Анна Михайловна остановилась, чтобы поровняться с Пьером.
– Ah, mon ami! – сказала она с тем же жестом, как утром с сыном, дотрогиваясь до его руки: – croyez, que je souffre autant, que vous, mais soyez homme. [Поверьте, я страдаю не меньше вас, но будьте мужчиной.]
– Право, я пойду? – спросил Пьер, ласково чрез очки глядя на Анну Михайловну.
– Ah, mon ami, oubliez les torts qu'on a pu avoir envers vous, pensez que c'est votre pere… peut etre a l'agonie. – Она вздохнула. – Je vous ai tout de suite aime comme mon fils. Fiez vous a moi, Pierre. Je n'oublirai pas vos interets. [Забудьте, друг мой, в чем были против вас неправы. Вспомните, что это ваш отец… Может быть, в агонии. Я тотчас полюбила вас, как сына. Доверьтесь мне, Пьер. Я не забуду ваших интересов.]

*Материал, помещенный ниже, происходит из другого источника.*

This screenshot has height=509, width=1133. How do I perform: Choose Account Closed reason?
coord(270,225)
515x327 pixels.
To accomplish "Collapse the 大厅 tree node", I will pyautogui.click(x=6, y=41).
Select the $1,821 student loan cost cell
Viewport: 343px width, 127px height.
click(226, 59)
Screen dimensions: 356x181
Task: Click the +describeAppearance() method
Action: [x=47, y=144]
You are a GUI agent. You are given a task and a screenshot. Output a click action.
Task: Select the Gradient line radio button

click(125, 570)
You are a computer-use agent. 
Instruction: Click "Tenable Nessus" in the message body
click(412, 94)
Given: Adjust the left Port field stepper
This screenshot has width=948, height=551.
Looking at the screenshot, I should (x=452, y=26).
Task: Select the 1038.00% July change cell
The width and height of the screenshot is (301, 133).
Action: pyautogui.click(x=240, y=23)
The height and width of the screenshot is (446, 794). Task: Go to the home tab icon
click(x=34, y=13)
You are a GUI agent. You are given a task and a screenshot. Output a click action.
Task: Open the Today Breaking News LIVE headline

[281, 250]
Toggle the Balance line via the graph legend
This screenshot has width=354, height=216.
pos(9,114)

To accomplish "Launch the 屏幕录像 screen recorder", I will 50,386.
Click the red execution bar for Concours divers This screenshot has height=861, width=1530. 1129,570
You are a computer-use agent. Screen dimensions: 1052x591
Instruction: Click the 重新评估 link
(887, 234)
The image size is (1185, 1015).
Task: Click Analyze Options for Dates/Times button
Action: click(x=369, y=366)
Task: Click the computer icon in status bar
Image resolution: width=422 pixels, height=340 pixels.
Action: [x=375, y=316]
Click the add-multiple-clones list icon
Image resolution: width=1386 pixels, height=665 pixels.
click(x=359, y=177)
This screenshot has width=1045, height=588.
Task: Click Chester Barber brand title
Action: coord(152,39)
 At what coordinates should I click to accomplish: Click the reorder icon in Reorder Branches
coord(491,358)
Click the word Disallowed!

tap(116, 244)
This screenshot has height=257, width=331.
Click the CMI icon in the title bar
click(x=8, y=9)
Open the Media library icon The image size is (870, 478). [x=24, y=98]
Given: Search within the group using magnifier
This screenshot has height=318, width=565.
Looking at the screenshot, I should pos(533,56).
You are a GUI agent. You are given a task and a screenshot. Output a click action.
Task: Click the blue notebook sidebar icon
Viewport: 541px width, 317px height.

Пьер ничего не понимал; опять ему еще сильнее показалось, что всё это так должно быть, и он покорно последовал за Анною Михайловной, уже отворявшею дверь.
Дверь выходила в переднюю заднего хода. В углу сидел старик слуга княжен и вязал чулок. Пьер никогда не был на этой половине, даже не предполагал существования таких покоев. Анна Михайловна спросила у обгонявшей их, с графином на подносе, девушки (назвав ее милой и голубушкой) о здоровье княжен и повлекла Пьера дальше по каменному коридору. Из коридора первая дверь налево вела в жилые комнаты княжен. Горничная, с графином, второпях (как и всё делалось второпях в эту минуту в этом доме) не затворила двери, и Пьер с Анною Михайловной, проходя мимо, невольно заглянули в ту комнату, где, разговаривая, сидели близко друг от друга старшая княжна с князем Васильем. Увидав проходящих, князь Василий сделал нетерпеливое движение и откинулся назад; княжна вскочила и отчаянным жестом изо всей силы хлопнула дверью, затворяя ее.
Жест этот был так не похож на всегдашнее спокойствие княжны, страх, выразившийся на лице князя Василья, был так несвойствен его важности, что Пьер, остановившись, вопросительно, через очки, посмотрел на свою руководительницу.
Анна Михайловна не выразила удивления, она только слегка улыбнулась и вздохнула, как будто показывая, что всего этого она ожидала.
– Soyez homme, mon ami, c'est moi qui veillerai a vos interets, [Будьте мужчиною, друг мой, я же стану блюсти за вашими интересами.] – сказала она в ответ на его взгляд и еще скорее пошла по коридору.
Пьер не понимал, в чем дело, и еще меньше, что значило veiller a vos interets, [блюсти ваши интересы,] но он понимал, что всё это так должно быть. Коридором они вышли в полуосвещенную залу, примыкавшую к приемной графа. Это была одна из тех холодных и роскошных комнат, которые знал Пьер с парадного крыльца. Но и в этой комнате, посередине, стояла пустая ванна и была пролита вода по ковру. Навстречу им вышли на цыпочках, не обращая на них внимания, слуга и причетник с кадилом. Они вошли в знакомую Пьеру приемную с двумя итальянскими окнами, выходом в зимний сад, с большим бюстом и во весь рост портретом Екатерины. Все те же люди, почти в тех же положениях, сидели, перешептываясь, в приемной. Все, смолкнув, оглянулись на вошедшую Анну Михайловну, с ее исплаканным, бледным лицом, и на толстого, большого Пьера, который, опустив голову, покорно следовал за нею.